THE INPUT:
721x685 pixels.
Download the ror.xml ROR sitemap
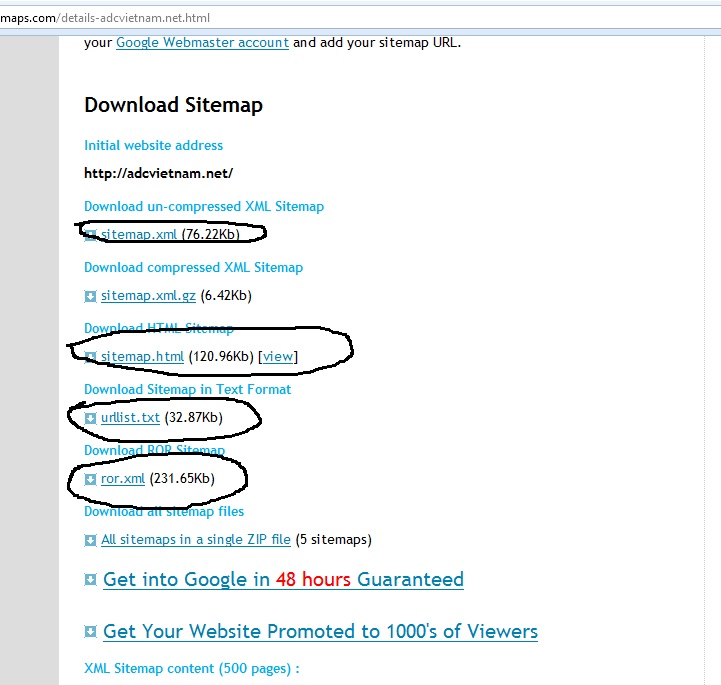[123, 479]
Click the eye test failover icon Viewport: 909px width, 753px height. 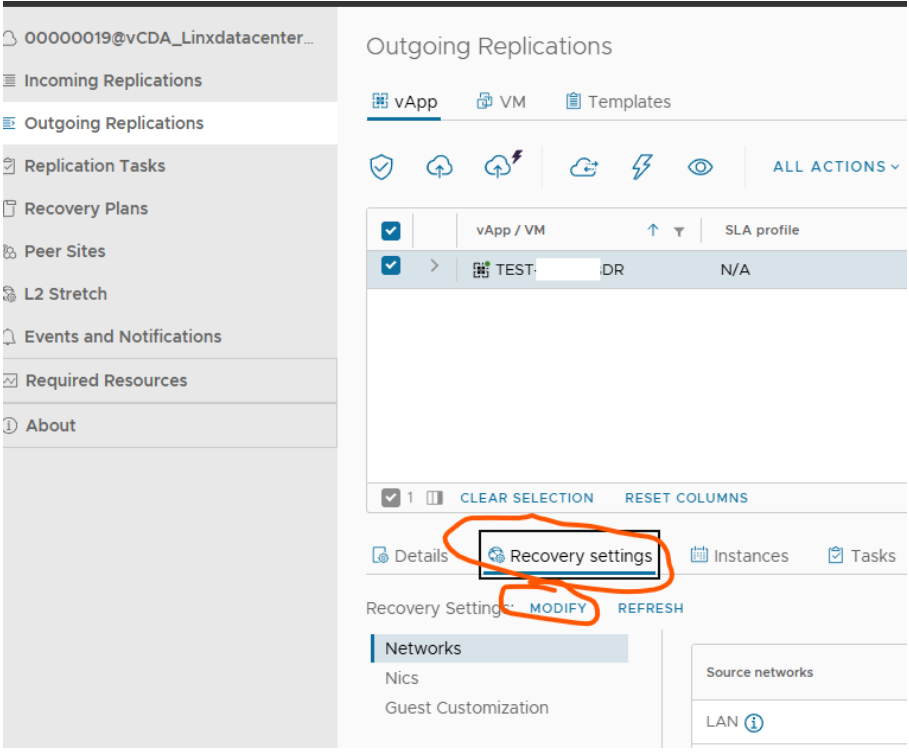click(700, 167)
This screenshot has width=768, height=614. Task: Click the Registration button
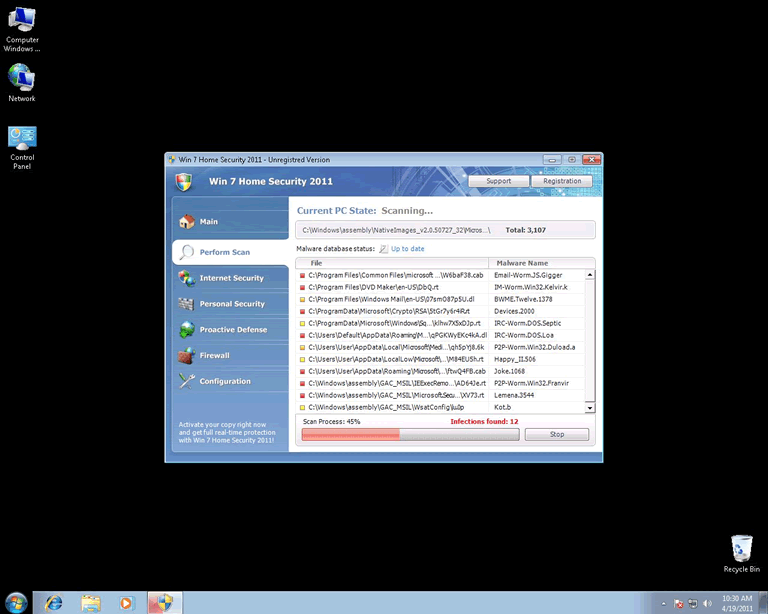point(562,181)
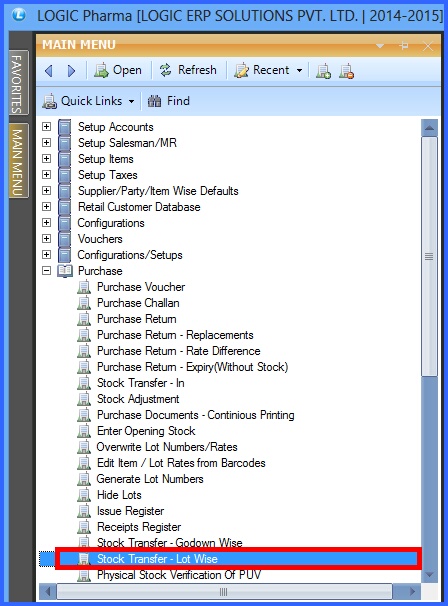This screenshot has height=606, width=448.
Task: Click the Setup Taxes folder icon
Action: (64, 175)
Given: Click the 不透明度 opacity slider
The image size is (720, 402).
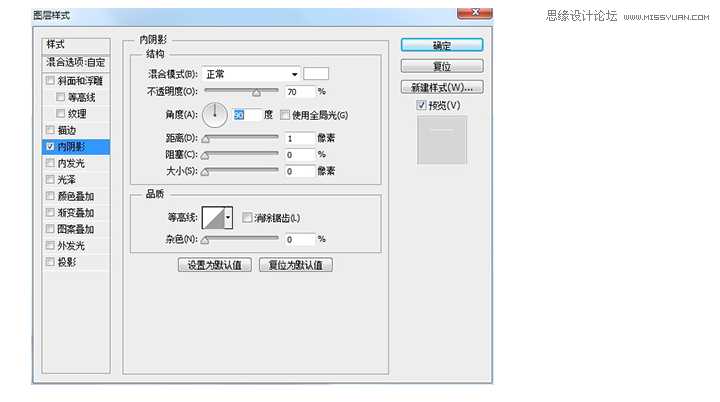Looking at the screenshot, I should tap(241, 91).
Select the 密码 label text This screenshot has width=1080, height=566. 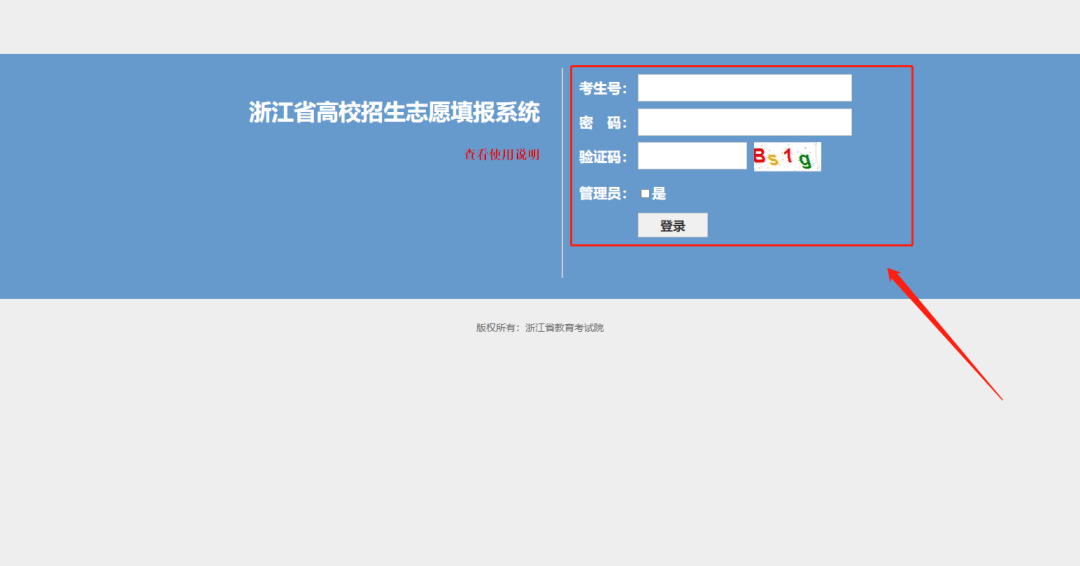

---

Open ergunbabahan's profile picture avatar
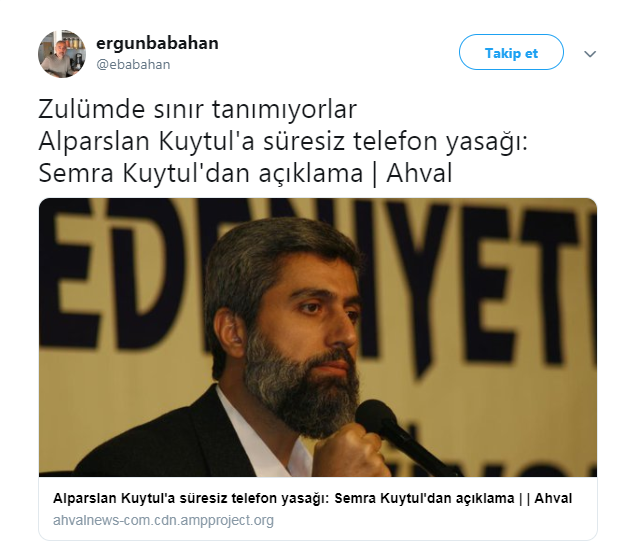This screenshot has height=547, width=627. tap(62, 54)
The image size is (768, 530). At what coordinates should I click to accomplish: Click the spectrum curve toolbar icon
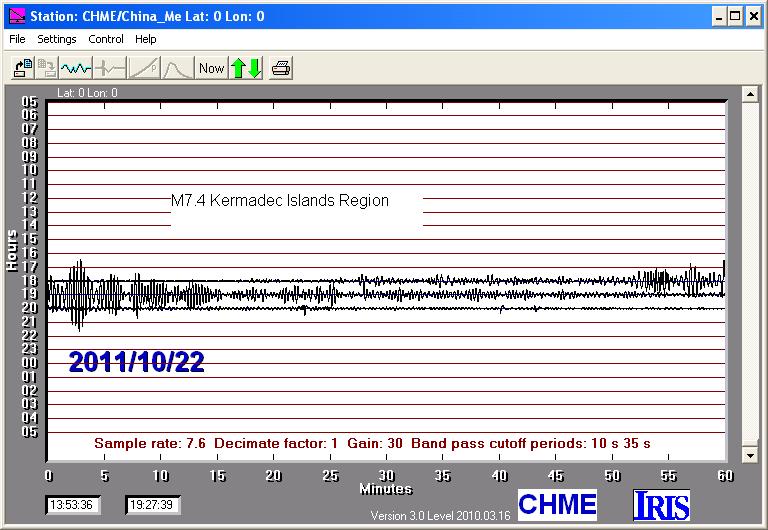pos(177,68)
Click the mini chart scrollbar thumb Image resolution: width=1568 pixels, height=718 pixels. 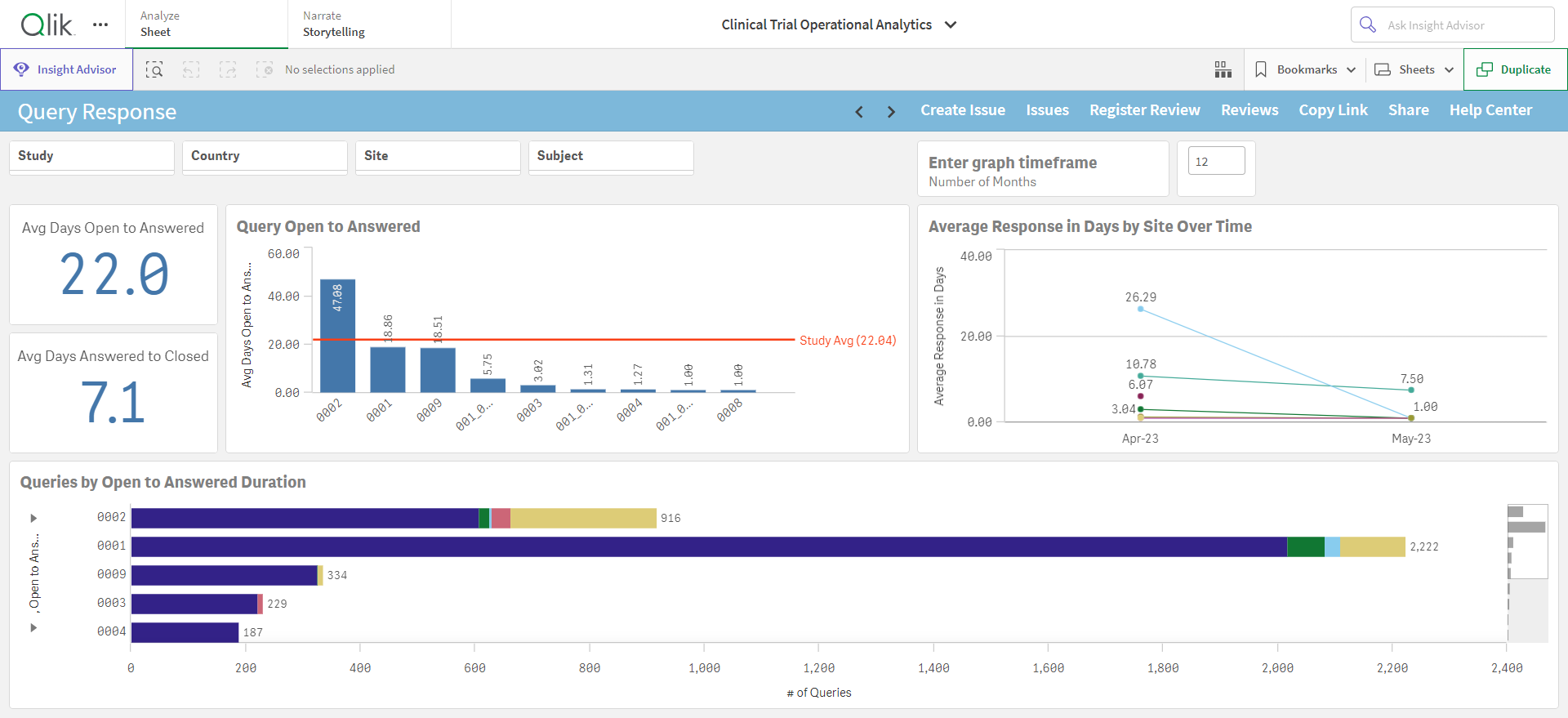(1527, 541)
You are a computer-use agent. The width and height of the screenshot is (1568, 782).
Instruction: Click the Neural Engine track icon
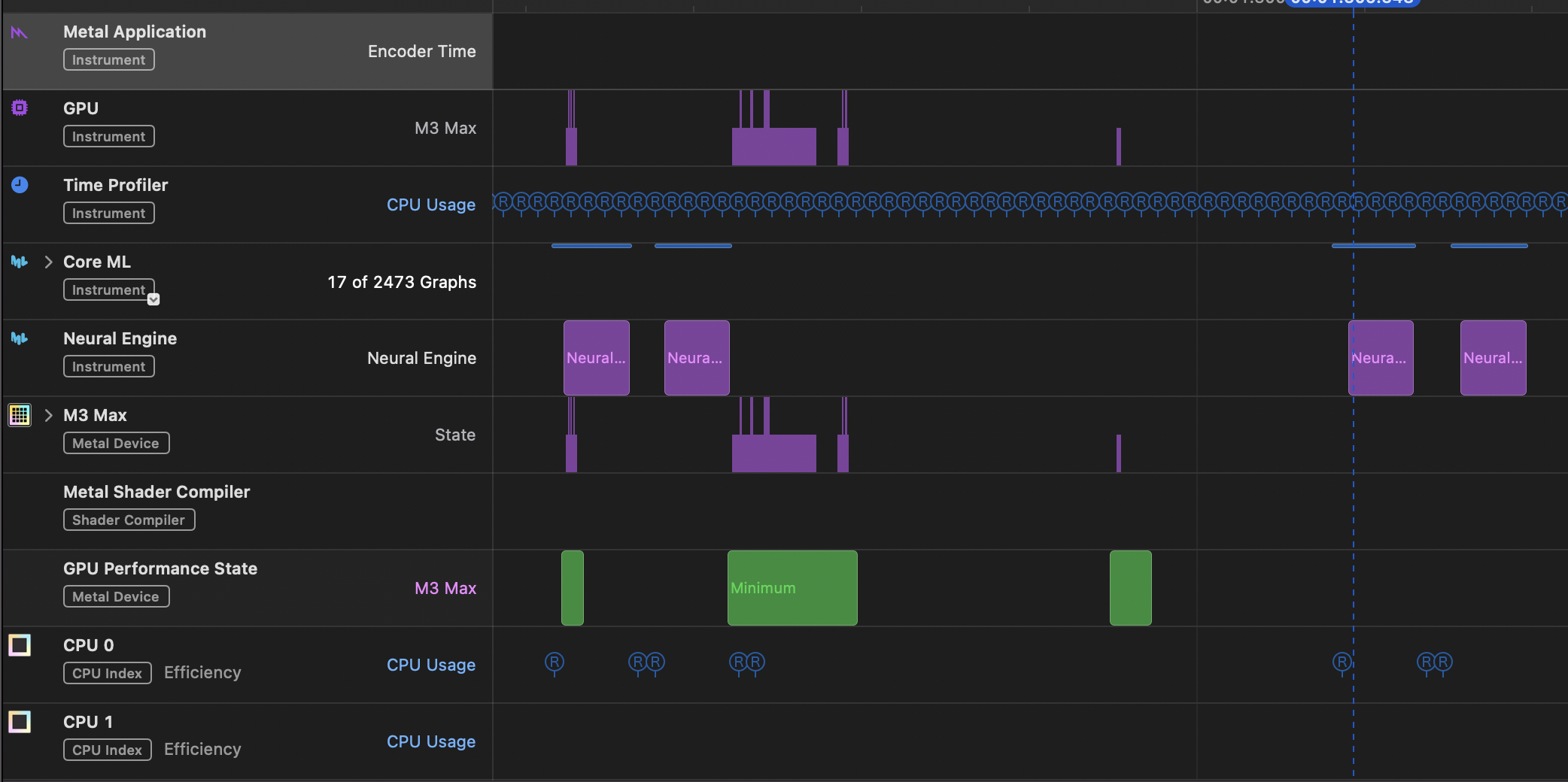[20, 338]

...

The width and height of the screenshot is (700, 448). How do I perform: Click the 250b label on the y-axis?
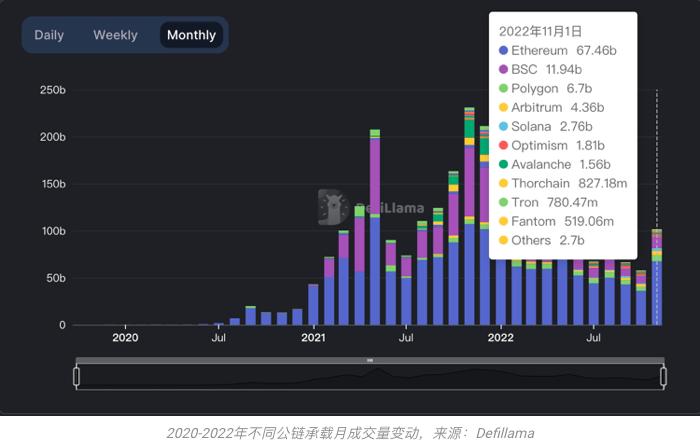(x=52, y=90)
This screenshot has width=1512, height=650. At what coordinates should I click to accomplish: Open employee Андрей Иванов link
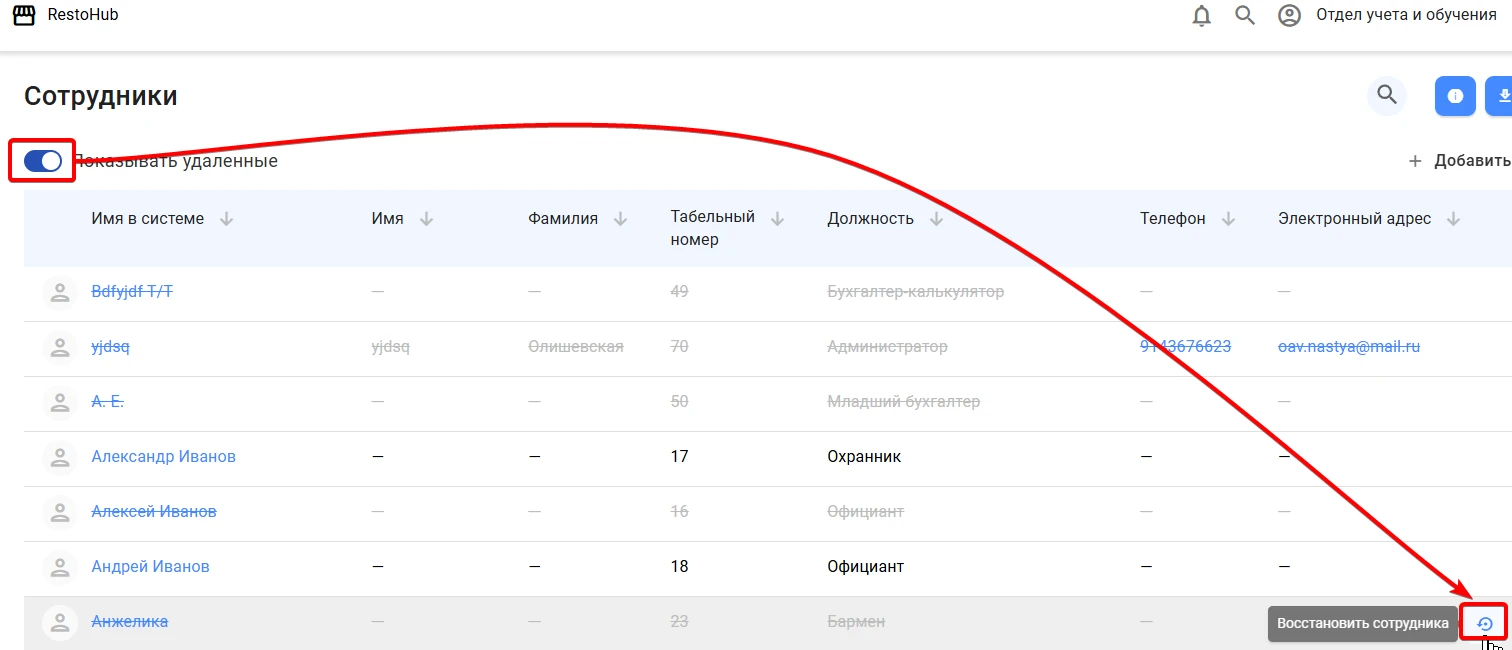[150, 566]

TASK DETAILS: How would the lines above read from the one with "Given: Click the 不透明度 opacity slider" to the one with "Select the 密码", inclusive, with no pictures? Write them out exactly.

THE COMPLETED TASK:
Given: Click the 不透明度 opacity slider
The image size is (720, 402).
Looking at the screenshot, I should tap(241, 91).
Select the 密码 label text This screenshot has width=1080, height=566. 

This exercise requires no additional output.